Action item
Where the records appear below, transcribe them exactly, leaving none out.

============

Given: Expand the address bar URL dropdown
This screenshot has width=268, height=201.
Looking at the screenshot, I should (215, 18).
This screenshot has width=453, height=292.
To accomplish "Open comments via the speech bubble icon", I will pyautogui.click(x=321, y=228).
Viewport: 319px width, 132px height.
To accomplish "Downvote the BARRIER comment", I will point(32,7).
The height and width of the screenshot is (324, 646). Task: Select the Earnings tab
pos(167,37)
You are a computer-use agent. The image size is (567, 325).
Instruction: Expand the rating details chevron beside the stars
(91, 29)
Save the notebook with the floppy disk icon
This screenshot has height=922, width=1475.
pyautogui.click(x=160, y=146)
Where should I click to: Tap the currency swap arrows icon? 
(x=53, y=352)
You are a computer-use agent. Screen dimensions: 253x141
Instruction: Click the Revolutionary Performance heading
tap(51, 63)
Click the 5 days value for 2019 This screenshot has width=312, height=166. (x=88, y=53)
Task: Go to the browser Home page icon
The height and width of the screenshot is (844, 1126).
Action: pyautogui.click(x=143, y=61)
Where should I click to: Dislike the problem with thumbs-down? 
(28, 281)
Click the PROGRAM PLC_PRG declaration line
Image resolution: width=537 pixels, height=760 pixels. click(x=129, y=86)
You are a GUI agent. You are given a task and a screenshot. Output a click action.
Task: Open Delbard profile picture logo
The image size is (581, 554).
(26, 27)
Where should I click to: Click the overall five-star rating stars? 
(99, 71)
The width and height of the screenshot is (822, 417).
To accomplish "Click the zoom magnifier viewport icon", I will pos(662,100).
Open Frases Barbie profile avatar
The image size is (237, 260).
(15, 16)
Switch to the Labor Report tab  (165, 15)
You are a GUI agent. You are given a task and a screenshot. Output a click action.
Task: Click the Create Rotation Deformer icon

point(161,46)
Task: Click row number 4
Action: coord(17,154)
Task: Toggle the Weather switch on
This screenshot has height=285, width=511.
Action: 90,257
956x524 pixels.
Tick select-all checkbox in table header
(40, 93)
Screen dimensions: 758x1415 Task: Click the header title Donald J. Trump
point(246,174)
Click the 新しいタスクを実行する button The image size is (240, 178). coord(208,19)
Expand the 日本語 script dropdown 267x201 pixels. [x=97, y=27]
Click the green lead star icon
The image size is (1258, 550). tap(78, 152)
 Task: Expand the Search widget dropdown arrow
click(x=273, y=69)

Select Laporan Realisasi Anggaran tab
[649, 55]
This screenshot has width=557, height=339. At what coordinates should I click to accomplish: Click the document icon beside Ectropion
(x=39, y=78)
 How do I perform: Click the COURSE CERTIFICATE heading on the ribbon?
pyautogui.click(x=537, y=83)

============

Solution for this problem
Given: Expand the address bar URL dropdown
This screenshot has width=268, height=201.
Looking at the screenshot, I should (215, 18).
This screenshot has width=453, height=292.
To accomplish "Open comments via the speech bubble icon", I will pyautogui.click(x=321, y=228).
Viewport: 319px width, 132px height.
To accomplish "Downvote the BARRIER comment", I will point(32,7).
The height and width of the screenshot is (324, 646). Task: Select the Earnings tab
pos(167,37)
You are a computer-use agent. The image size is (567, 325).
Instruction: Expand the rating details chevron beside the stars
(91, 29)
Save the notebook with the floppy disk icon
This screenshot has height=922, width=1475.
pyautogui.click(x=160, y=146)
Where should I click to: Tap the currency swap arrows icon? 
(x=53, y=352)
You are a computer-use agent. Screen dimensions: 253x141
Instruction: Click the Revolutionary Performance heading
tap(51, 63)
Click the 5 days value for 2019 This screenshot has width=312, height=166. (x=88, y=53)
Task: Go to the browser Home page icon
The height and width of the screenshot is (844, 1126).
Action: pyautogui.click(x=143, y=61)
Where should I click to: Dislike the problem with thumbs-down? 
(28, 281)
Click the PROGRAM PLC_PRG declaration line
Image resolution: width=537 pixels, height=760 pixels. click(x=129, y=86)
You are a GUI agent. You are given a task and a screenshot. Output a click action.
Task: Open Delbard profile picture logo
The image size is (581, 554).
(26, 27)
Where should I click to: Click the overall five-star rating stars? 
(99, 71)
The width and height of the screenshot is (822, 417).
To accomplish "Click the zoom magnifier viewport icon", I will pos(662,100).
Open Frases Barbie profile avatar
The image size is (237, 260).
(15, 16)
Switch to the Labor Report tab  (165, 15)
You are a GUI agent. You are given a task and a screenshot. Output a click action.
Task: Click the Create Rotation Deformer icon

point(161,46)
Task: Click row number 4
Action: coord(17,154)
Task: Toggle the Weather switch on
This screenshot has height=285, width=511.
Action: 90,257
956x524 pixels.
Tick select-all checkbox in table header
(40, 93)
Screen dimensions: 758x1415 Task: Click the header title Donald J. Trump
point(246,174)
Click the 新しいタスクを実行する button The image size is (240, 178). coord(208,19)
Expand the 日本語 script dropdown 267x201 pixels. [x=97, y=27]
Click the green lead star icon
The image size is (1258, 550). tap(78, 152)
 Task: Expand the Search widget dropdown arrow
click(x=273, y=69)

Select Laporan Realisasi Anggaran tab
[649, 55]
This screenshot has width=557, height=339. At what coordinates should I click to accomplish: Click the document icon beside Ectropion
(x=39, y=78)
 How do I perform: Click the COURSE CERTIFICATE heading on the ribbon?
pyautogui.click(x=537, y=83)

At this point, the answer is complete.